**Directions:**
Write out, word for word, every line from the one containing "TBT (111, 550)" through the last line of the records below, both ends included.

[Pixel coordinate grounding data]
|---|

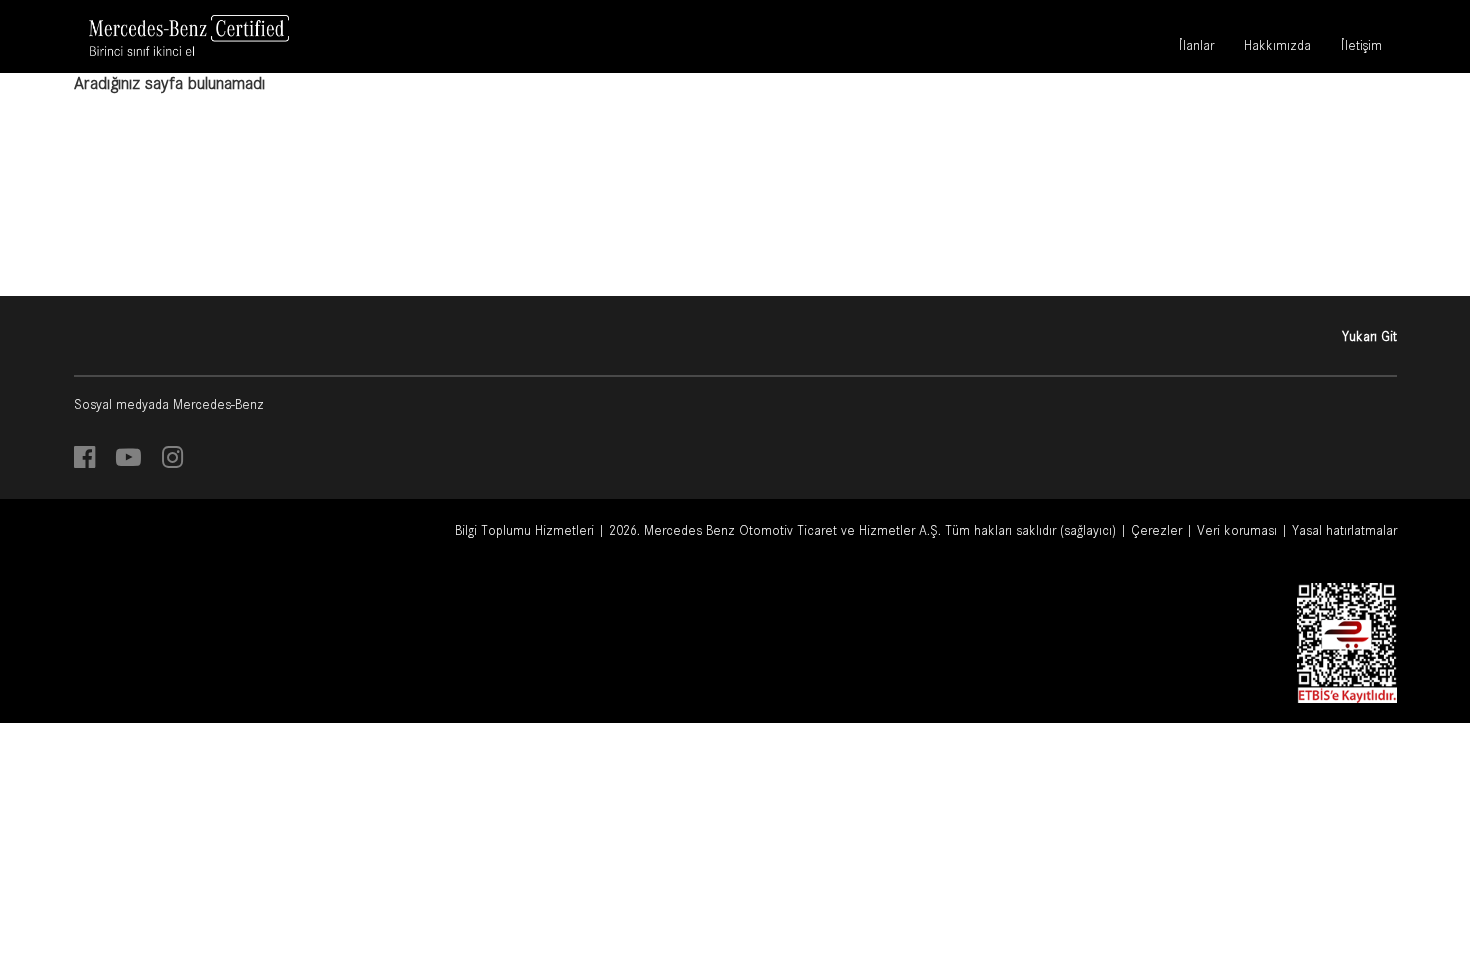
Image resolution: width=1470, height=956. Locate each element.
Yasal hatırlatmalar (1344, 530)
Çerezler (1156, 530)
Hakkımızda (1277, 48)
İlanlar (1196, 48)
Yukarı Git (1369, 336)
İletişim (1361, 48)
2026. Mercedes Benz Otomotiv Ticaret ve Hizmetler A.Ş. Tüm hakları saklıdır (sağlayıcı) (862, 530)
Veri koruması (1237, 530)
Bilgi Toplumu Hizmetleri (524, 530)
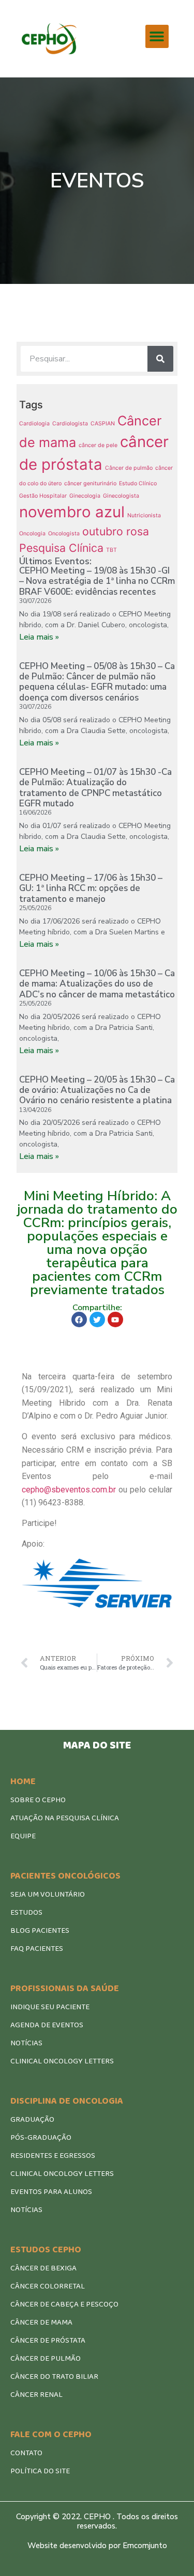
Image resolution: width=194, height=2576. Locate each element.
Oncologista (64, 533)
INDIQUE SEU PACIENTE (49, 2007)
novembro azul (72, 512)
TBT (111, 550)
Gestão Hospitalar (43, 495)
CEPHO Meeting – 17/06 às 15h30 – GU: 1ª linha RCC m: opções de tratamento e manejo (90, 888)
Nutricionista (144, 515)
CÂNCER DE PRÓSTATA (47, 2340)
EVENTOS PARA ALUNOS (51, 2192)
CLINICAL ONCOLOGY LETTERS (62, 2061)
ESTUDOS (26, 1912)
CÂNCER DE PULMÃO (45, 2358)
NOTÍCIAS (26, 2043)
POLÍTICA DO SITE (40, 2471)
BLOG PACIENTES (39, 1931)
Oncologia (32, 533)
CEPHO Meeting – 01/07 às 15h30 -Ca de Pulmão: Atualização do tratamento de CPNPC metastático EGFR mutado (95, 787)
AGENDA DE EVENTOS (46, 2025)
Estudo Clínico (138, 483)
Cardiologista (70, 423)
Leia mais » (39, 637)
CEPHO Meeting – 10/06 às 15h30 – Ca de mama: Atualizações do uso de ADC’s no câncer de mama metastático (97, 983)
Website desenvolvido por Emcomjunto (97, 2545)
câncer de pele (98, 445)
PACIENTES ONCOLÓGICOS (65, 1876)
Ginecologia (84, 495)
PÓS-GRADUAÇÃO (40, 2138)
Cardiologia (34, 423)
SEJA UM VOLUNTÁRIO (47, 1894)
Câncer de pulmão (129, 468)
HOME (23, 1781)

|---|

**Response area:**
TBT (111, 550)
Gestão Hospitalar (43, 495)
CEPHO Meeting – 17/06 às 15h30 – GU: 1ª linha RCC m: opções de tratamento e manejo (90, 888)
Nutricionista (144, 515)
CÂNCER DE PRÓSTATA (47, 2340)
EVENTOS PARA ALUNOS (51, 2192)
CLINICAL ONCOLOGY LETTERS (62, 2061)
ESTUDOS (26, 1912)
CÂNCER DE PULMÃO (45, 2358)
NOTÍCIAS (26, 2043)
POLÍTICA DO SITE (40, 2471)
BLOG PACIENTES (39, 1931)
Oncologia (32, 533)
CEPHO Meeting – 01/07 às 15h30 -Ca de Pulmão: Atualização do tratamento de CPNPC metastático EGFR mutado (95, 787)
AGENDA DE EVENTOS (46, 2025)
Estudo Clínico (138, 483)
Cardiologista (70, 423)
Leia mais » (39, 637)
CEPHO Meeting – 10/06 às 15h30 – Ca de mama: Atualizações do uso de ADC’s no câncer de mama metastático (97, 983)
Website desenvolvido por Emcomjunto (97, 2545)
câncer de pele (98, 445)
PACIENTES ONCOLÓGICOS (65, 1876)
Ginecologia (84, 495)
PÓS-GRADUAÇÃO (40, 2138)
Cardiologia (34, 423)
SEJA UM VOLUNTÁRIO (47, 1894)
Câncer de pulmão (129, 468)
HOME (23, 1781)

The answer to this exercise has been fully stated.